Back then, it was all way more rudimentary than it is now. The hardware wallets we use these days generate a new address for every transaction, but that new address comes from just one private key, so its super easy to generate thousands of addresses and have access to all of them. Now its true that all of these transactions for Satoshi are the block rewards, so they are in 50 BTC chunks, but you're right, how to manage them all? I'm not 100% sure, but when you're doing the mining, the block template that you're using to do all your hashing on for the next block has the coinbase transaction in there which is the address that the block reward, the 50 BTC, will be sent to (you can spend from this address after 100 blocks). Each new block would need a new block template, and I'm not sure how the script worked back then to put this address in there.
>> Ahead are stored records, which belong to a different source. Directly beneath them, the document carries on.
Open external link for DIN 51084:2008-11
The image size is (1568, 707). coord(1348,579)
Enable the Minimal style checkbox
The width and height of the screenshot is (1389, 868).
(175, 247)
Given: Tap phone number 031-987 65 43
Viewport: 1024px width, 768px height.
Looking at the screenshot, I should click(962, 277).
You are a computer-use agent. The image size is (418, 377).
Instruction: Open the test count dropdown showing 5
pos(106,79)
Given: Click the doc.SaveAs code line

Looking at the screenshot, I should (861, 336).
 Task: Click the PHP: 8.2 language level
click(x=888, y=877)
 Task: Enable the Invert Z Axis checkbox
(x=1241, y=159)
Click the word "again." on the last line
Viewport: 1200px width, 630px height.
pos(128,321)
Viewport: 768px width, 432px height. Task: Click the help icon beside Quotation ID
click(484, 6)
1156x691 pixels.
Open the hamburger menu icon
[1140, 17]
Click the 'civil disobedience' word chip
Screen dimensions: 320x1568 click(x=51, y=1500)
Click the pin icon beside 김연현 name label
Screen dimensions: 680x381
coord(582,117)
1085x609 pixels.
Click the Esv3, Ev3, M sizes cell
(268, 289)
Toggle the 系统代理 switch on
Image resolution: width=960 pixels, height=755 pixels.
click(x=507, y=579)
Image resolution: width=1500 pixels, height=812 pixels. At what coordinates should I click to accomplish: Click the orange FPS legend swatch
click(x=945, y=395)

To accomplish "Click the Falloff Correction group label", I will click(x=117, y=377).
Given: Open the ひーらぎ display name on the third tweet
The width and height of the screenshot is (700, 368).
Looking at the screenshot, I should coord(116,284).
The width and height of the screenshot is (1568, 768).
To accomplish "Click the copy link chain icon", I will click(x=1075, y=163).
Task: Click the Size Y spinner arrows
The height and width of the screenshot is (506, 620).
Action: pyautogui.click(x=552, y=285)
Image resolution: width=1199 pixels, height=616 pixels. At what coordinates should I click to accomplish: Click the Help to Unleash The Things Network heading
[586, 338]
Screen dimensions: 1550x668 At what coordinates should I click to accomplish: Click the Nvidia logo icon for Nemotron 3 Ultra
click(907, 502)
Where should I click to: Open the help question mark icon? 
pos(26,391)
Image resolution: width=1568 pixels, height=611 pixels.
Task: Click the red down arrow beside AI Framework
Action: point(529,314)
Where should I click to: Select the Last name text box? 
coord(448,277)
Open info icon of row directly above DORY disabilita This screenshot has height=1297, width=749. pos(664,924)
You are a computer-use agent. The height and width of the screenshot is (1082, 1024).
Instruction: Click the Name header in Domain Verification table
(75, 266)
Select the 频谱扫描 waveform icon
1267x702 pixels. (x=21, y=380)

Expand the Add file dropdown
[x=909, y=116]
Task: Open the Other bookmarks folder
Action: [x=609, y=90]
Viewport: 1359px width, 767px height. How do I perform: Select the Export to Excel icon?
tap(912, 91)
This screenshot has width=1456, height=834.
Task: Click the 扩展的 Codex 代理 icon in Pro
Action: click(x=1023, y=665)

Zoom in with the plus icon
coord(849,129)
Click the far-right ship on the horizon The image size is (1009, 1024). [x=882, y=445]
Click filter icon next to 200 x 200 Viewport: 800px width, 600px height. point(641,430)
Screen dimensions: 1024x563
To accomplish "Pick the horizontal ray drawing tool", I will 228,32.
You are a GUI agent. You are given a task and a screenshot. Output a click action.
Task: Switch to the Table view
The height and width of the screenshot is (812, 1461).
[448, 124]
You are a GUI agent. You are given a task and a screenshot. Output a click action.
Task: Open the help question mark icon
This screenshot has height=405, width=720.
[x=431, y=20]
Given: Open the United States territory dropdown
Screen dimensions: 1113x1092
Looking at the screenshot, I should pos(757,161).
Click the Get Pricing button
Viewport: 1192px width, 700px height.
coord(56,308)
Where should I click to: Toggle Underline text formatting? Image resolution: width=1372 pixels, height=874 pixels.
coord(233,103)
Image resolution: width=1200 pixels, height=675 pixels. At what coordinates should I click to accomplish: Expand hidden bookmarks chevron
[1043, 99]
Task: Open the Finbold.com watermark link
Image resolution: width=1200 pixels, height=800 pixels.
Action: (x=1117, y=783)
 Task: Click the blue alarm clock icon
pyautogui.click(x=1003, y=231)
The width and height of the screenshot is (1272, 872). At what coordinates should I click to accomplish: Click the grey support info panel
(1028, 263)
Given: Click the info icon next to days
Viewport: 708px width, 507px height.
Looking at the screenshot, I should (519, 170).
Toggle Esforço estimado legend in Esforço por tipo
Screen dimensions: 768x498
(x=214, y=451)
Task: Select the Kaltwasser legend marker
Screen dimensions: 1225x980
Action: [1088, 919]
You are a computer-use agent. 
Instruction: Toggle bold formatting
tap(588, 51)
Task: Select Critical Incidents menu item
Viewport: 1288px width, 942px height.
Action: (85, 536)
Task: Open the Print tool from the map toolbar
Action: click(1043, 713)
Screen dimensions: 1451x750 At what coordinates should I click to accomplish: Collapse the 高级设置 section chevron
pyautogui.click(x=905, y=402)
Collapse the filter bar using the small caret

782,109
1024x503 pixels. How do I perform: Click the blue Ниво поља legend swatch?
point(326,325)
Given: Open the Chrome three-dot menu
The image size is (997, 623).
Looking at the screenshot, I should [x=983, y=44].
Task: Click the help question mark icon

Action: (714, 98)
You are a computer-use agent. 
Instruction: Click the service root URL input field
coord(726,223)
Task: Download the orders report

I guess its possible that he had some way to automatically generate and keep track of all the addresses from private keys, and maybe John has more info on this, but I'm almost guessing the reason they say those coins are lost is because Satoshi probably didn't care too much. He was the only one mining for a while, so those coins likely all just went to random addresses.
You sound convinced that Hal is Satoshi? Edit... I did see a study done on Satoshi's postings, and some were made while Hal for running in races... Jameson Lopp did a great analysis there.
It was Hal who made the first bitcoin transaction by receiving a free stash from Satoshi. But why the heck would he do that? Publicity stunt? For a guy who prefers to remain anonymous, that seems a bit odd.